そうはっきり言われて、その場に沈黙が流れた。

「高杉を見てれば、わかる…それでも、初めて人をこんなに好きになったんだ。闘わずして、このまま静かに諦めたくはなかった。だから、頑張ってみようと…でも、昨日水野が来た時の高杉の顔を見たら…ショックだったよ。俺の慰めなんか一瞬で消し飛んでしまった…水野が現れただけで…。」

佐野くんの顔が哀しみで歪んだ。佐野くんと目が合わない。

「俺…もう頑張れない…高杉のこと諦めるよ…しばらくは、今まで通りとはいかないけど…気持ちの整理がついたら…ごめん…じゃあ…」

佐野くんはその場を去ろうとしたが、私は思わず彼の腕を掴んで引き止めた。

振り返った佐野くんの目は潤んでいた。

「ごめん…」

そう言うと、佐野くんは私の手をそっと、自分の腕から離して、そのまま教室から出て行った。


私は体の力が抜けて、その場にへたりこんだ。

すると、私の目からポロポロと涙が溢れた。

ごめん…ごめんなさい…佐野くん。

すごく優しくしてくれたのに…

こんな私のこと、面と向かって好きって言ってくれたのに…

ちゃんと想いを伝えてくれてたのに、私は結局いつもいつも佐野くんのこと傷つけてた。


とても、胸が苦しくなった。

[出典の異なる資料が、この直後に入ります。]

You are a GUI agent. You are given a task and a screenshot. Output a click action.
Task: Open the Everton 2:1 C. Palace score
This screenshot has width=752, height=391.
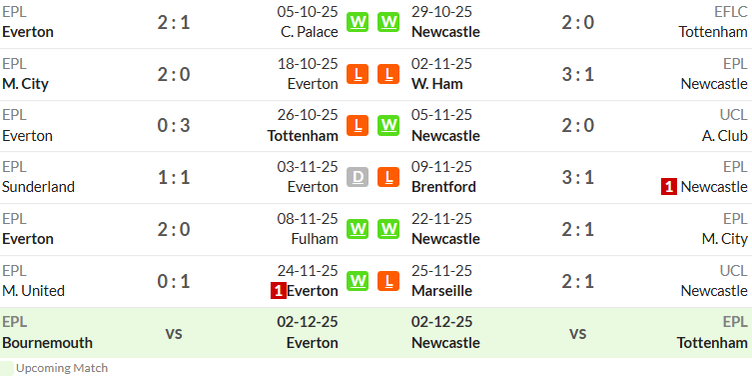click(174, 23)
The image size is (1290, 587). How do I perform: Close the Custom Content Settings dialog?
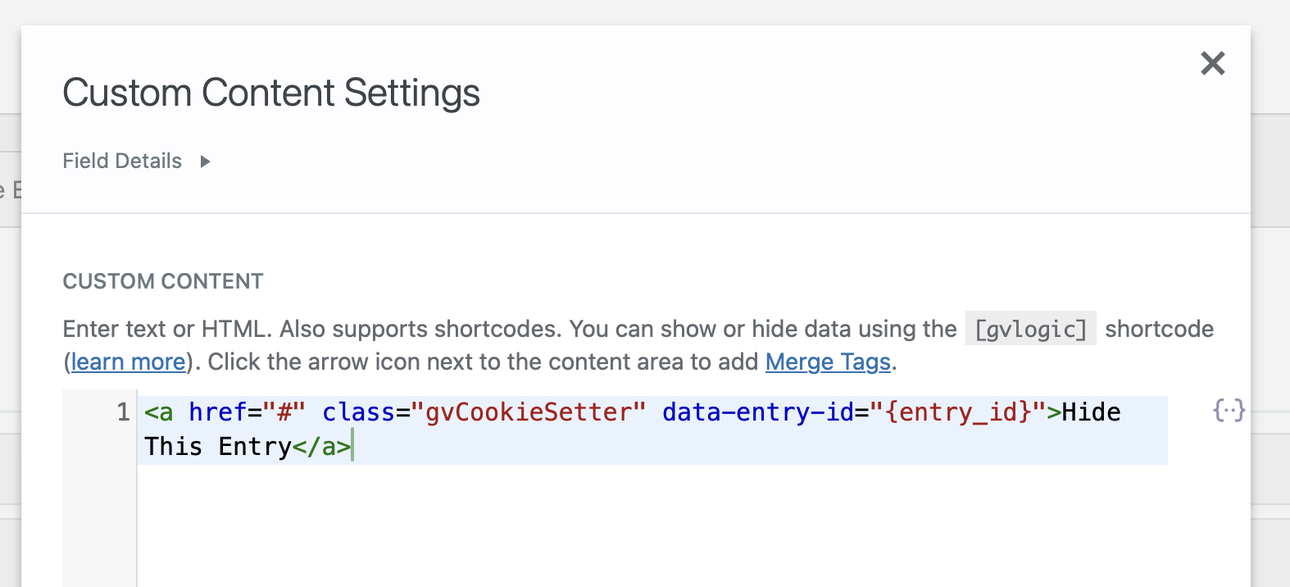click(x=1212, y=63)
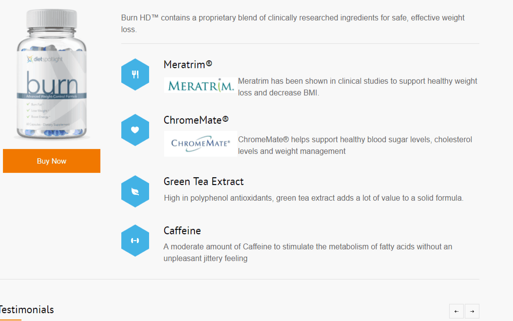
Task: Click the green tea polyphenol description text
Action: (313, 198)
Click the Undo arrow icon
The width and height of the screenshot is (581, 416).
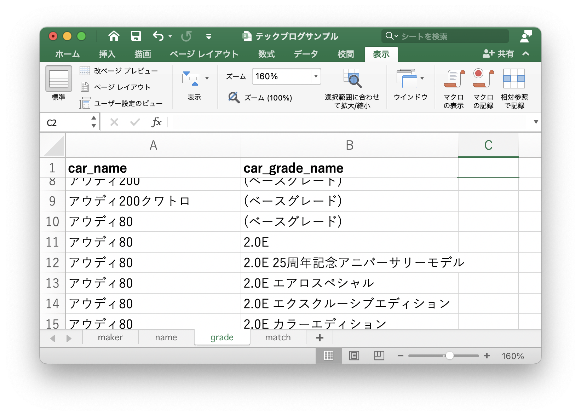tap(158, 36)
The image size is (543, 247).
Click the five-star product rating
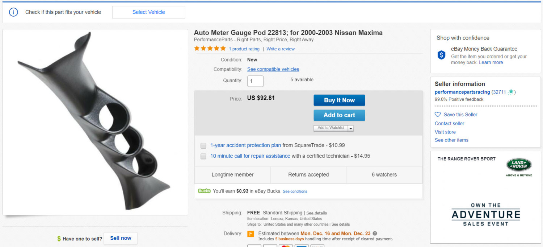(x=210, y=49)
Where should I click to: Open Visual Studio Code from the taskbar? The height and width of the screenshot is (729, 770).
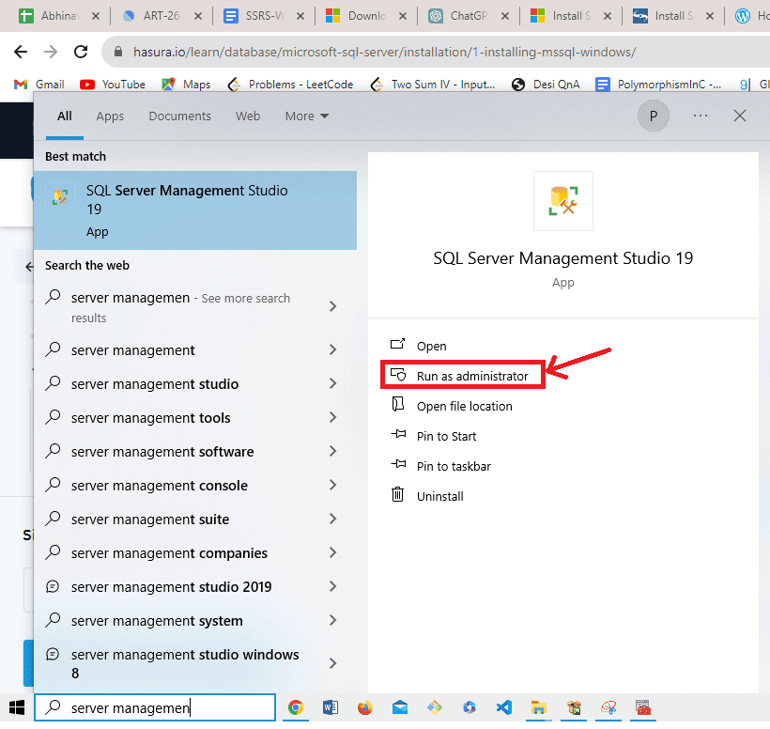(x=503, y=708)
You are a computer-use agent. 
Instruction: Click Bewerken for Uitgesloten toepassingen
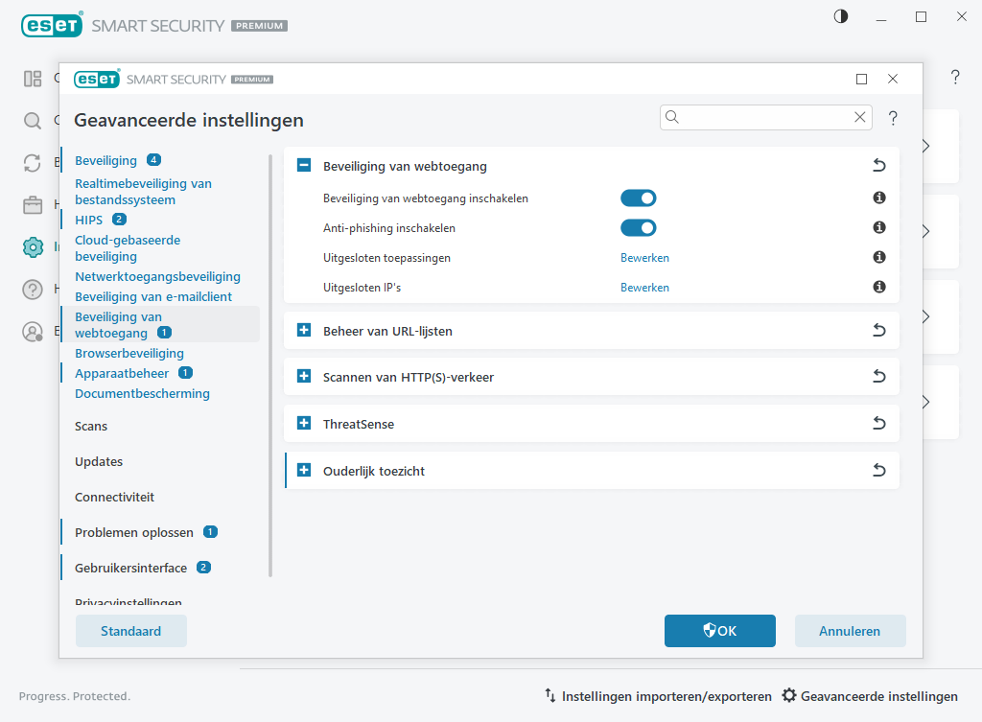tap(644, 258)
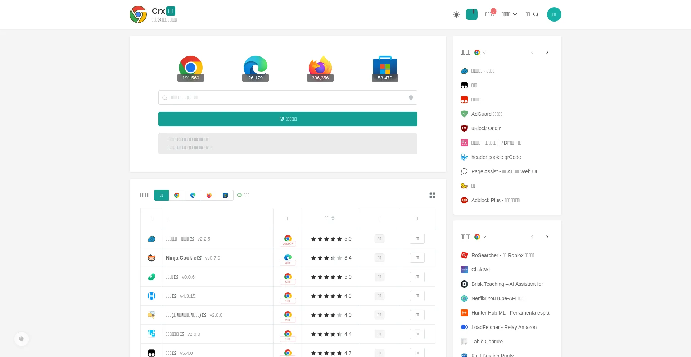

今まで、地味で目立たなくて、幽霊だなんだと言われた私が、好意を持ってもらえるなんて、今までならとても信じられなかった。でも、先生のために少しずつ変わって、明るくなったとか、前向きになったとか、みんなに認められて、自然と自分にも自信が持てた。

かおりや佐野くんとも友達になれたのに…


******


どうすれば良かったんだろう。

私は家へと向かう道をフラフラと歩いていた。

そんな時に、私は薄情にも逆の立場なら…と考えていた。

本当に先生に好きになってもらえるかな?私、本当に理想の女に近づけてるかな?先生にもし…もし、断られたら私、本当に立ち直れるんだろうか…怖い…


パアーーーー!!

すごいクラクションの音で、ハッとした瞬間、顔を上げると車が凄いスピードで、私の方に走ってくるのが見えたと同時に凍りついた。



ドサッ!!


私は歩道に思い切り尻もちをついた。

「あいたたた…。」

そんな私の横で長い髪をかき上げながら、立ち上がる女性。

間一髪のところ、細身の彼女が精一杯の力で私の腕を引っ張ってくれた。こんな細くて小さい彼女にそんな力がどこにあったのかと思うほどだ。

そこには、彼女の荷物と思われる画材道具が

散乱していた。


「すいません。助けてくれて、ありがとうございます。大丈夫ですか?」

散らばった画材道具を拾い集めながら、その女性にお礼を言った。

「ぼーっとしてちゃダメよ。いつも助けられるわけじゃないんだから。」

そう言いながら、荷物を拾う彼女の白い腕から、真っ赤な血が滴った。